Reproduce word for word the passage of the React Native scalability article below that runs from "React Native used" up to and including "lot of time.".

:: READING PASSAGE ::
-=-=-=-=-
DESOSA 2022

React Native: Scalability

When we talk about scalability of React Native, we talk about how much a developed app can handle. This could be, for example, the response time of the app, the amount of memory that the app can handle or what the battery drainage of the app is.

Identification of the system’s key scalability challenges under a plausible scenario.

The moderators of React Native state on their website that performance is a serious issue in React Native. They aim to achieve 60 fps1. But sometimes, this is not reachable. Since the development is meant for multiple platforms, they cannot optimize the performance like a Native app. The problem with React Native, is that it runs on a JavaScript thread. For every component reloading, the app must call and build the native components. When reloading a component with a large component subtree,this may cause stutter and the user might not have a smooth UI feel. The Navigate command might cause such a stutter, since it has to reload a whole new page with new components.

React Native used to have a component called ListView. This component handled the display of vertically scrolling lists. The problem with this component was that it tried to render every item in the list, even if that item was not in de window. So when using a very large list, the app would have to render many components. With simple text, this is not very cost expensive. But sometimes, you would like to render a list of images. This results in a large usage of RAM and would slow the app, since loading takes a lot of time.
In 2017 ListView was replaced by a set of more advanced listing methods such as <FlatList>2.
-=-=-=-=-
:: DATASET CONTENT ::
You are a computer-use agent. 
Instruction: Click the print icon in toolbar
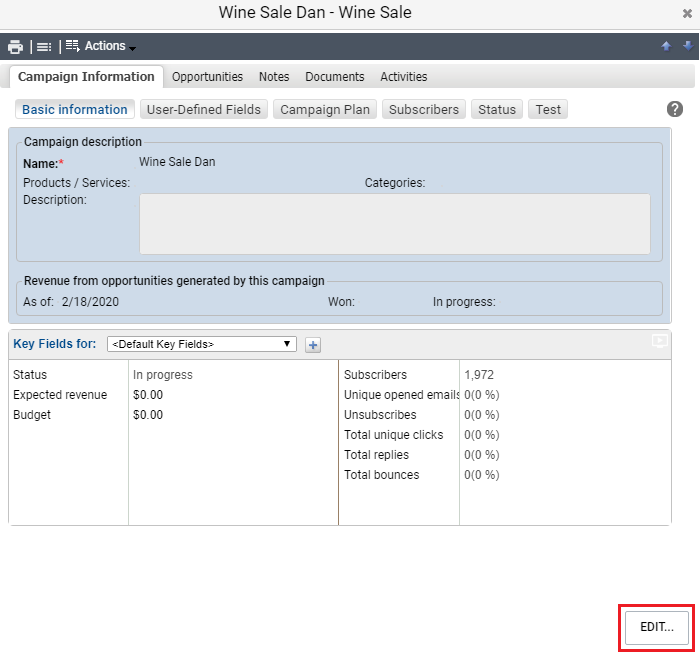[15, 47]
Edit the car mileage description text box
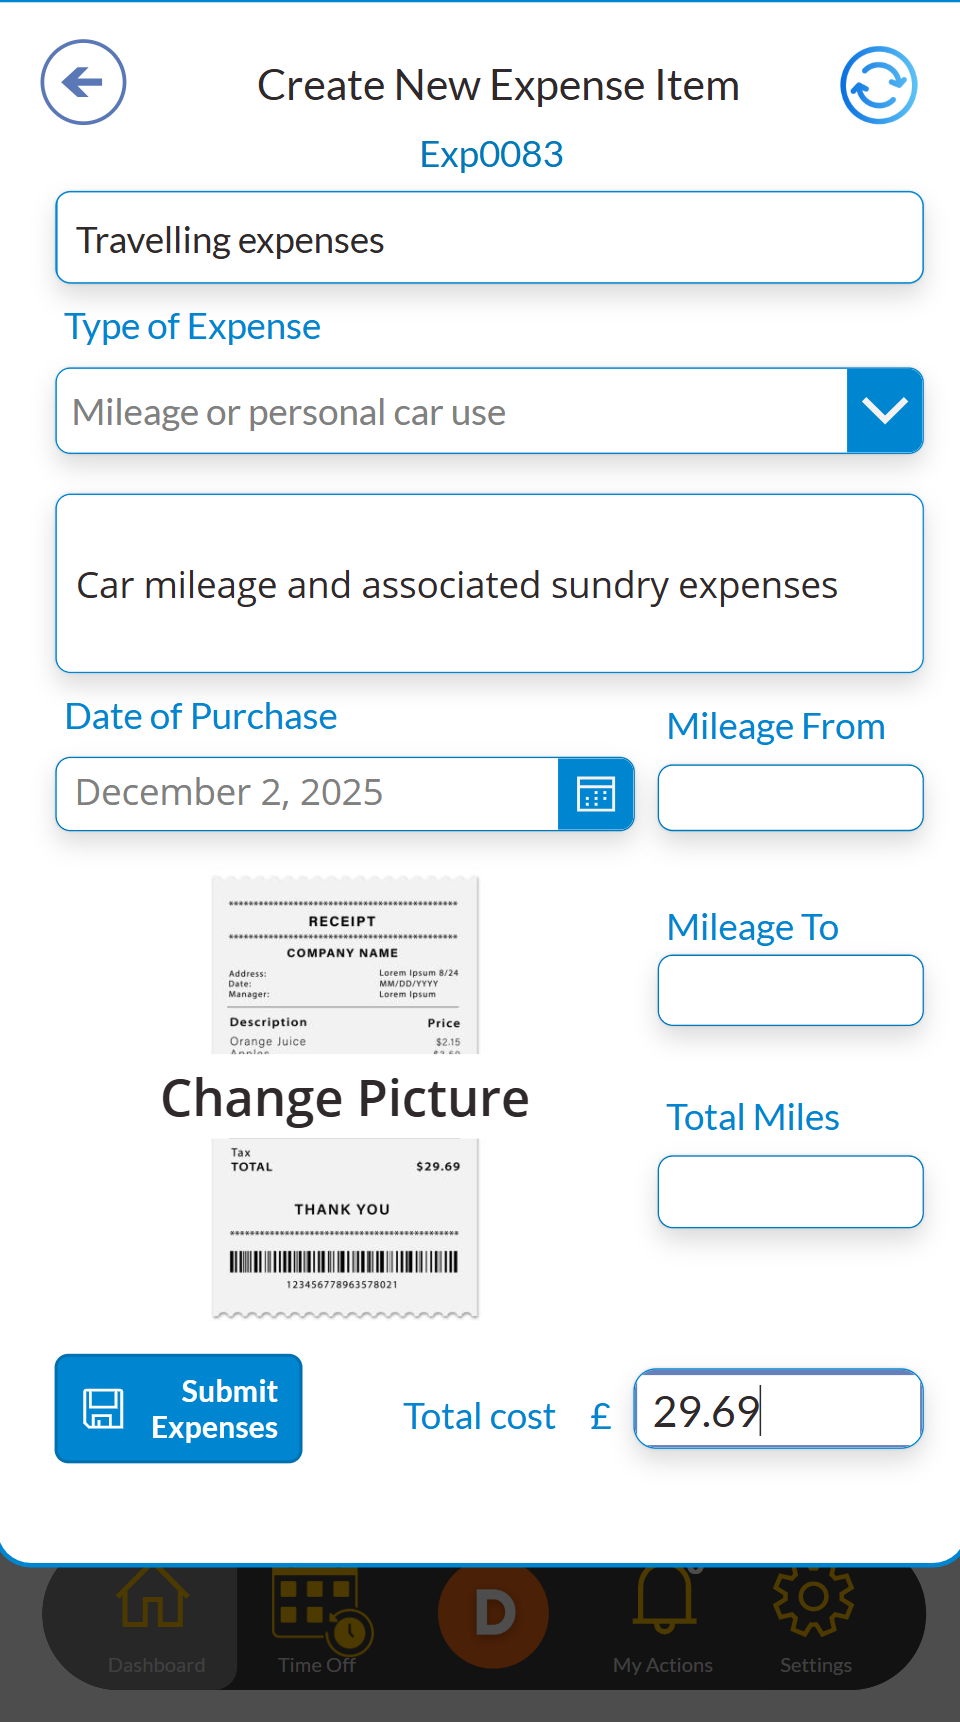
-=-=-=-=-
:: SOLUTION FOR THIS EXERCISE ::
React Native used to have a component called ListView. This component handled the display of vertically scrolling lists. The problem with this component was that it tried to render every item in the list, even if that item was not in de window. So when using a very large list, the app would have to render many components. With simple text, this is not very cost expensive. But sometimes, you would like to render a list of images. This results in a large usage of RAM and would slow the app, since loading takes a lot of time.